Can someone tell me witch part of the burn produces creosote the first 15 minutes or during the middle?
Accumulation comes the most from start up where the pipe is cold/cool. After the pipe is hot if you make creosote it ends up on your neighbor's car.
Not if you don't smolder it. I go curious one day and took the IR thermo with me when I went up to check the liner. The stove was at 400 coming down. The inside top of the 21' liner was 240 degrees. A few degree hotter than the boiling point of water and condensation is what lets the stuff stick to the flue pipe wall.
Burn'er hot and and don't turn it down too soon it won't be a problem. And I don't care how dry your wood is, burn it too cool and you make creosote. There is moisture in any fresh load of wood not to mention the humidity in the room air entering the stove and heading up the pipe.
One of the problems I have with pipe thermometers. 18" above the flue collar doesn't tell ya squat about what is happening up top.
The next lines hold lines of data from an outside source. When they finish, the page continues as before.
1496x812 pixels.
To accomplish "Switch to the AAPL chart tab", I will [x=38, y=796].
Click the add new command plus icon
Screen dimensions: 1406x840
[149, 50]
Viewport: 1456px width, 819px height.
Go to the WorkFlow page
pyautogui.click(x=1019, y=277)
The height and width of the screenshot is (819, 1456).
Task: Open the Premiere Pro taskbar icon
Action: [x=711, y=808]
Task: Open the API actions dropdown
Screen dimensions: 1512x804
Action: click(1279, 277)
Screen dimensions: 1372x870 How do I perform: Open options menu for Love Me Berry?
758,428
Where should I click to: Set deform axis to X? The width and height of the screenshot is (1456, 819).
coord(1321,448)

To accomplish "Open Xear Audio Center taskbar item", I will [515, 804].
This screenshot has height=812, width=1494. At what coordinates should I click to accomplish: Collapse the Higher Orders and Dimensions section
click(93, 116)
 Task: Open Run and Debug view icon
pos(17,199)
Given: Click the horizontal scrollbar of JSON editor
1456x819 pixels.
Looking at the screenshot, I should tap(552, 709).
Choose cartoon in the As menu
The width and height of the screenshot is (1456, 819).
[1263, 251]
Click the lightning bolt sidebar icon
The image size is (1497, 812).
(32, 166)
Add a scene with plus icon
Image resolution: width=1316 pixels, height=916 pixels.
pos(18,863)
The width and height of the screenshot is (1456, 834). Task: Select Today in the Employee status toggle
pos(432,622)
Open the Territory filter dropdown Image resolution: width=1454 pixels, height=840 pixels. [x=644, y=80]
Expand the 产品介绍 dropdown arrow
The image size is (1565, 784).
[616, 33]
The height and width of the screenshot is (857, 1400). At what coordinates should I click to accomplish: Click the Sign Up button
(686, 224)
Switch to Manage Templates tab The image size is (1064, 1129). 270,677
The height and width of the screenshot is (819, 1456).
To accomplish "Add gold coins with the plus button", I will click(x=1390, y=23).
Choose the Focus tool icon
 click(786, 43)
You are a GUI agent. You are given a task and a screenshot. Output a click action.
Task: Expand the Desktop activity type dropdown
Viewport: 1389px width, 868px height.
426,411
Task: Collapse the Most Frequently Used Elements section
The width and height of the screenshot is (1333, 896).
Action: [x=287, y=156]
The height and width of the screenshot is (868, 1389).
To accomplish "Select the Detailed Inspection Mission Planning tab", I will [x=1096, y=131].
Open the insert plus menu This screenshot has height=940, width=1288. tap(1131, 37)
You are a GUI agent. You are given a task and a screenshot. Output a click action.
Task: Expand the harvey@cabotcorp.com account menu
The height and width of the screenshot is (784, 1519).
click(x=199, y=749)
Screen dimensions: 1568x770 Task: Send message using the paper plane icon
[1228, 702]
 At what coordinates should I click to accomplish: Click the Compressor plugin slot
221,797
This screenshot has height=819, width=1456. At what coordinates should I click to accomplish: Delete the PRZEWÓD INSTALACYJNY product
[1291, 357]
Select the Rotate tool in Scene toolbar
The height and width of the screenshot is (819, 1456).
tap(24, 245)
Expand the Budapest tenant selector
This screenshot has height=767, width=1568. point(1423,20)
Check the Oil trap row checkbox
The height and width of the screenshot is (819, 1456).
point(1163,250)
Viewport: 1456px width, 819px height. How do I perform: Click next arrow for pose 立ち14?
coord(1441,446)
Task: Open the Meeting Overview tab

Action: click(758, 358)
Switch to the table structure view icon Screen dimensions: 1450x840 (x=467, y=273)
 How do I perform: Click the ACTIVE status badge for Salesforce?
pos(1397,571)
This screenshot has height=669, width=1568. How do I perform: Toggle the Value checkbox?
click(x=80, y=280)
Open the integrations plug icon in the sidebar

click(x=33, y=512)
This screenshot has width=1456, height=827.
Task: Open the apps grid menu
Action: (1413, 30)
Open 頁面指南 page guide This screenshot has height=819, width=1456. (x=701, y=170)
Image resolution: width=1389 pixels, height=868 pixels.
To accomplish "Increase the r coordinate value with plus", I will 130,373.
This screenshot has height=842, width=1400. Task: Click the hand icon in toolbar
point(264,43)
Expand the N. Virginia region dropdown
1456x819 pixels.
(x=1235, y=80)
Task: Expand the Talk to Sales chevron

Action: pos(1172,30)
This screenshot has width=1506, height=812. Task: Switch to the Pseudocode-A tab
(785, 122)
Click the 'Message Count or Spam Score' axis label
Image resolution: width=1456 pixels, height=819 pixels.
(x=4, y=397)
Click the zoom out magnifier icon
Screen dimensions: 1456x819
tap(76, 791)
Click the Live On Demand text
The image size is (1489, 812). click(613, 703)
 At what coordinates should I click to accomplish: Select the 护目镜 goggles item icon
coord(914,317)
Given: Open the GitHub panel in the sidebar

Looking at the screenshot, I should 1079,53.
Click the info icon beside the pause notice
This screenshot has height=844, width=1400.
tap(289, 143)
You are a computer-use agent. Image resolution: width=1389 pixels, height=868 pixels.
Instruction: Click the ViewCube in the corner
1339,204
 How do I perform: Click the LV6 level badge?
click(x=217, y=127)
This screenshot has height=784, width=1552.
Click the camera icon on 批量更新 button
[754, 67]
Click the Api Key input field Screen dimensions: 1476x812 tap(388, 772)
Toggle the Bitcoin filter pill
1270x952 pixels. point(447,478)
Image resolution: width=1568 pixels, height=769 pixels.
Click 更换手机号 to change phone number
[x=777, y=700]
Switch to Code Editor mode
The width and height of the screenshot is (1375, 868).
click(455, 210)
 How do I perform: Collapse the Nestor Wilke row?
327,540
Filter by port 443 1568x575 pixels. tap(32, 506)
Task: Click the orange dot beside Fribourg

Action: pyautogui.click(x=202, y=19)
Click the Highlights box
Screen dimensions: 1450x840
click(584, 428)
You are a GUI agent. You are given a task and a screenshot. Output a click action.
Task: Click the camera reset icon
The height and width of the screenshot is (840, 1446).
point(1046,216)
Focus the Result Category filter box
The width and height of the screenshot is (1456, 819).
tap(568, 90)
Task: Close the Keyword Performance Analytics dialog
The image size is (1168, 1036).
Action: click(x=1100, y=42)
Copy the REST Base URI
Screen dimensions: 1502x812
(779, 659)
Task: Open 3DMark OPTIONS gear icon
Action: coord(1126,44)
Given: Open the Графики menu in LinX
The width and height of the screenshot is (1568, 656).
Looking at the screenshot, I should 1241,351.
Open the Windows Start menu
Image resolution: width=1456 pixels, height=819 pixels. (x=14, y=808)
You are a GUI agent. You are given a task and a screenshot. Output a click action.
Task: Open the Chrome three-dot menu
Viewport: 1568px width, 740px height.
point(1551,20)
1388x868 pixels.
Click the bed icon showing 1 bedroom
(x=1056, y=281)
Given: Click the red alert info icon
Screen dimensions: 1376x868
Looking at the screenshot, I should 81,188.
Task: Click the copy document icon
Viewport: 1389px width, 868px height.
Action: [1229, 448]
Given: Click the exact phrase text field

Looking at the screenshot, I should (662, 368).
The pipe is cooler every foot you move up it all the way to the sky.
I know. 450 on the side of a non-cat, if that thermo isn't behind the firebricks, tells you that the firebox isn't hot enough to support secondary combustion. Not a problem if you have sufficient fire going on in that firebox but a big problem if you have it shut down to a slow burn. If you monitor temps on the side of the firebox find a spot where there aren't bricks or the secondary air manifold on the other side inside the firebox. On most steel stoves that is above the firebricks and below the manifold. That spot you found before that was so hot.
You can see where it starts. The flames will be licking at the baffle and the excess gases burning up at the tubes. All of mine start it around 500 degrees. Which would be about right since it occurs around 1100 degrees inside the firebox.
Don't know why you would want to but I am wondering.
The baffle in the mag is welded in witch makes things tough when time to clean the pipes.
It don't have a dog house air witch i think it could use one.
The emissions on the 30 are much lower witch i think would give me more heat less creosote.
No doghouse?? My Uncles US 2000 has a spot in the front where air comes in? There isnt any place in the bottom front for air?
Although the 2000 has a baffle board like the 30, I dont think that the emissions will reduce overall.Sote that much.
But the 30 is one hell of a heater
What's with all the "creosote" discussions on this site? I just removed a 20 year old chimney from an old inefficient insert fireplace that was NEVER cleaned in 20 years. Not once. The chimney was perfectly clean, nothing but a finger swipe coating of black soot as expected in a chimney.
I say give the creosote a rest already.
What's with all the "creosote" discussions on this site? I just removed a 20 year old chimney from an old inefficient insert fireplace that was NEVER cleaned in 20 years. Not once. The chimney was perfectly clean, nothing but a finger swipe coating of black soot as expected in a chimney.
I say give the creosote a rest already.
What's with all the "creosote" discussions on this site? I just removed a 20 year old chimney from an old inefficient insert fireplace that was NEVER cleaned in 20 years. Not once. The chimney was perfectly clean, nothing but a finger swipe coating of black soot as expected in a chimney.
I say give the creosote a rest already.
They're not all found to be quite that way.